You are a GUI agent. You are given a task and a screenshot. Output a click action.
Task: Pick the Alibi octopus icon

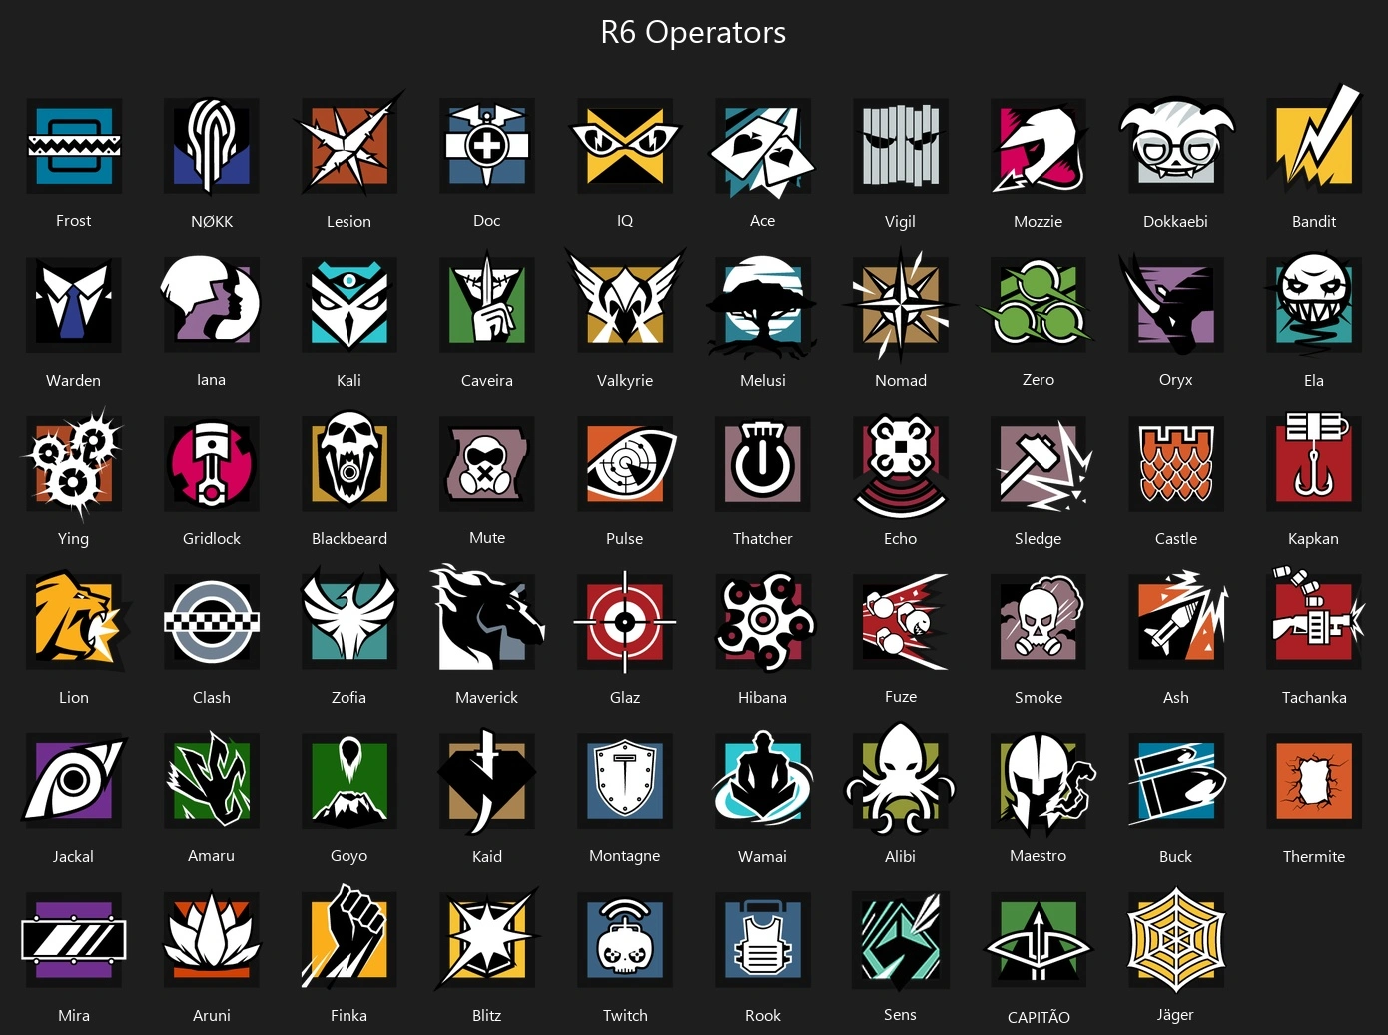point(901,779)
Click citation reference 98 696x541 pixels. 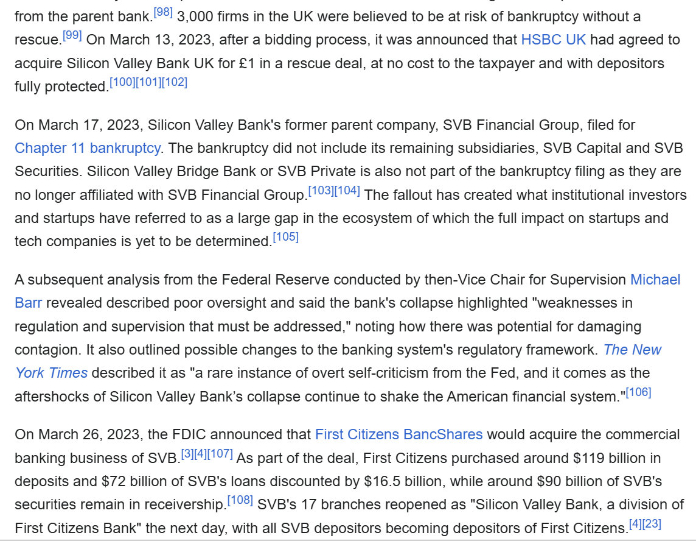pyautogui.click(x=162, y=12)
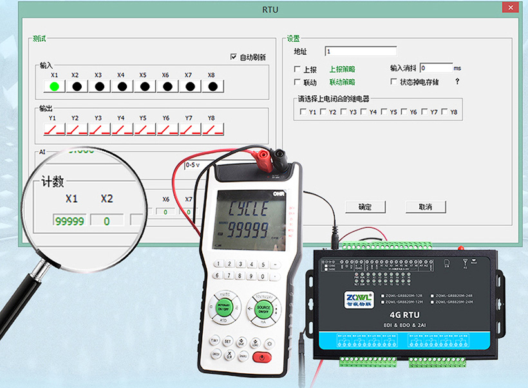Toggle the Y5 output relay switch

pos(144,129)
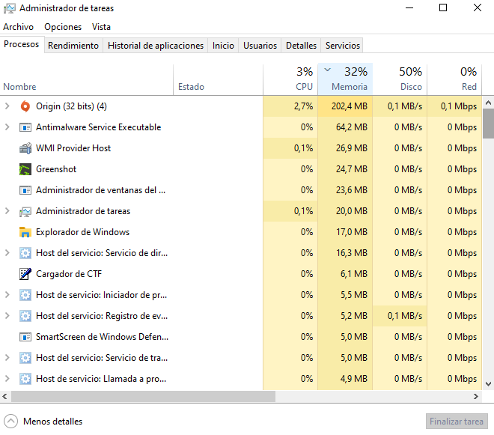Click the Cargador de CTF icon
The image size is (494, 435).
[x=25, y=274]
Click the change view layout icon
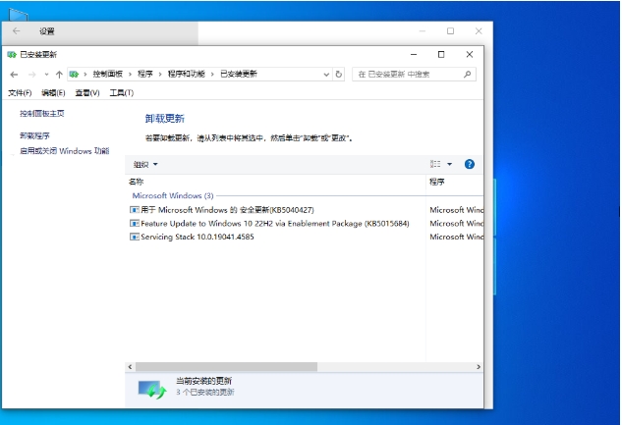This screenshot has width=622, height=425. [435, 164]
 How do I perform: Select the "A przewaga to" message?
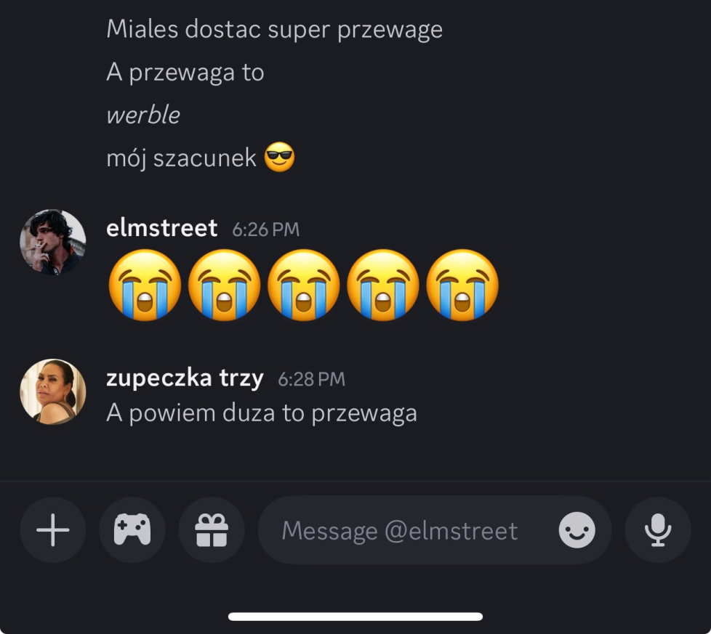(185, 73)
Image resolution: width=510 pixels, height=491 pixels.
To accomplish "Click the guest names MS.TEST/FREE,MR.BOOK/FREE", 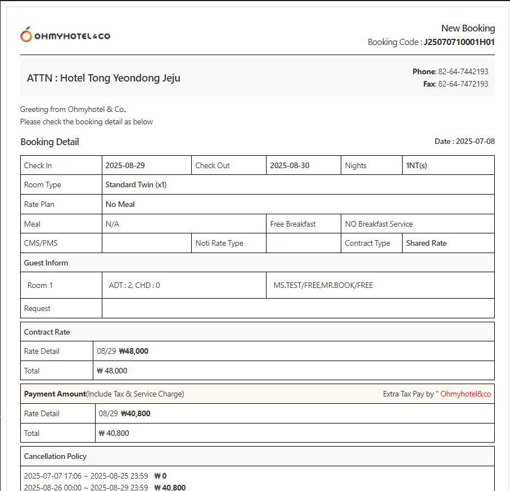I will coord(323,285).
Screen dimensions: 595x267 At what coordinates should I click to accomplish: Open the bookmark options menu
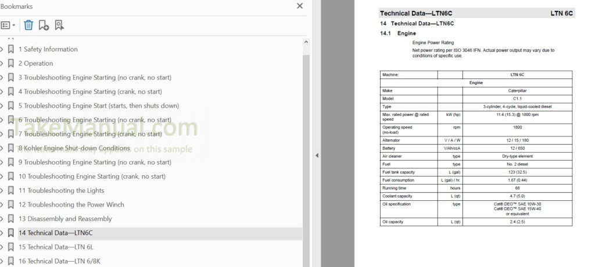pos(8,25)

^^^^^^^^

### Problem requirements:
The lines from the one containing "Screen dimensions: 595x267" up to and including the last line of the material above are to be given again exactly; any pictures are dropped.

### Answer:
Screen dimensions: 595x267 At what coordinates should I click to accomplish: Open the bookmark options menu
pos(8,25)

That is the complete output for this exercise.